Interesting little note from that:

"I learned later that he would be sitting in his office in New York and he'd suddenly wonder how things were getting along in L.A. He would tell his secretary, "I'm going to L.A." He would go to the airport, just walk on a plane, and fly out without a shaving kit, pajamas or anything. Then he would take a look around and catch another plane back."

I doubt many company presidents are taking that sort of approach anymore.



I know of British Airways executives who flew from London to New York on Concorde only to attend meetings from which they returned again the same day without having left the airport.


I've done Heathrow -> Dulles -> meeting in Sterling, VA -> Dulles -> Heathrow same day. It's not fun, but it's also not that unusual, even without the Concorde.

UK -> US east coast works reasonably well that way, given that the flight is 5-6 hours, and 5 hour time difference, so you can get on a flight early morning from London, arrive early morning at the east coast, have your meeting and catch an evening flight back out which'll arrive back in the UK in the morning local time.

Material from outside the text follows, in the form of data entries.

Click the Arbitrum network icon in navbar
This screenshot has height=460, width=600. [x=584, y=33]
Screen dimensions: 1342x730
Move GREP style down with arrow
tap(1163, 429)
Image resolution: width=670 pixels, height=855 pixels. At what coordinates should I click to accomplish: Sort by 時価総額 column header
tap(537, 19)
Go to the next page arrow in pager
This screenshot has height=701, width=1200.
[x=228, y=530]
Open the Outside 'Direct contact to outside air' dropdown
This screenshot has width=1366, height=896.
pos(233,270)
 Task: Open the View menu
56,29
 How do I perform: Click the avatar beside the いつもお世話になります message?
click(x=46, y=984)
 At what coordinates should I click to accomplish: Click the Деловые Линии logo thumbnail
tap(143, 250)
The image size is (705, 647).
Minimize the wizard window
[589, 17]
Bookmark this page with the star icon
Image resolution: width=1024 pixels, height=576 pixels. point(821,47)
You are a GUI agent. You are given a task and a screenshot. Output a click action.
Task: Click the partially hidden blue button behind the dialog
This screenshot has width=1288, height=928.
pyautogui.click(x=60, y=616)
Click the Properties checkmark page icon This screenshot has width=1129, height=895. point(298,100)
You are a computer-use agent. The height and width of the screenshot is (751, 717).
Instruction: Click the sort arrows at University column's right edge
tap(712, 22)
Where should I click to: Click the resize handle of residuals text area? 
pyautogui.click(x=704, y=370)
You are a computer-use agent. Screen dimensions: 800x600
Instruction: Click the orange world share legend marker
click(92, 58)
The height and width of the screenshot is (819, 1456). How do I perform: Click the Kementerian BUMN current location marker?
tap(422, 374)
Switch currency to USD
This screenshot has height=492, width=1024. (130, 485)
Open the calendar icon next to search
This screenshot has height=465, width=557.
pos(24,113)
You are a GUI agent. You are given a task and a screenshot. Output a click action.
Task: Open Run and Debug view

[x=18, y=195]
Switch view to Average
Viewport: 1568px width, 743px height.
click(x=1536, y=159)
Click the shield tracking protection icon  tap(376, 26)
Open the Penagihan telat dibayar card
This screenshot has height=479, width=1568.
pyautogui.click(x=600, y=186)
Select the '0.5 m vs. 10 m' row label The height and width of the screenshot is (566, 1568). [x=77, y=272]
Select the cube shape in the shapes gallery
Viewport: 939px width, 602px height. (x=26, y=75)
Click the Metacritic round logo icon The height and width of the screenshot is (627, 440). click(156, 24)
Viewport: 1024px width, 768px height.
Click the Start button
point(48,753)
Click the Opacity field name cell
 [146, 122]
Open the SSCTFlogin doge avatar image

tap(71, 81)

Granted, I'm not in the same boat as exec's, but I'm a student and have had dealings with people from other universities in the UK (I'm irish), and I have flown, met them in airport hotels, and flown home same day or first flight following morning.


Flying UK-Ireland takes less time than most intercity train journeys, so that is not surprising.


Yeah but New York => LA is over 5 hours. Is there any flight from Ireland to the UK that takes more than 1:30?


> I doubt many company presidents are taking that sort of approach anymore.

That's why they buy a jet with company money now.


Sure, but how often do they just decide, on a lark, to go check out how operations are going at one of their sites on the other side of the country?


It depends on the executive, but I would say it's not uncommon. Perhaps not on a lark, but because something pops up at the last minute. This portion of Walter Isaacson's Steve Jobs biography comes to mind:

> Early in his tenure, Cook was told of a problem with one of Apple's Chinese suppliers. "This is really bad", he said. "Someone should really be in China driving this." 30 minutes later he looked at an operations executive sitting at the table and unemotionally asked, "What are you still doing here?" The executive stood up, drove directly to San Francisco Airport, and bought a ticket to China.


That's not even remotely similar.


Known as 'management by walking about' in the UK and fairly common (small, densely populated country).


We do NY -> LA -> meeting -> red eye back to NY on a "regular" basis. It works out great if you're able to sleep on a plane.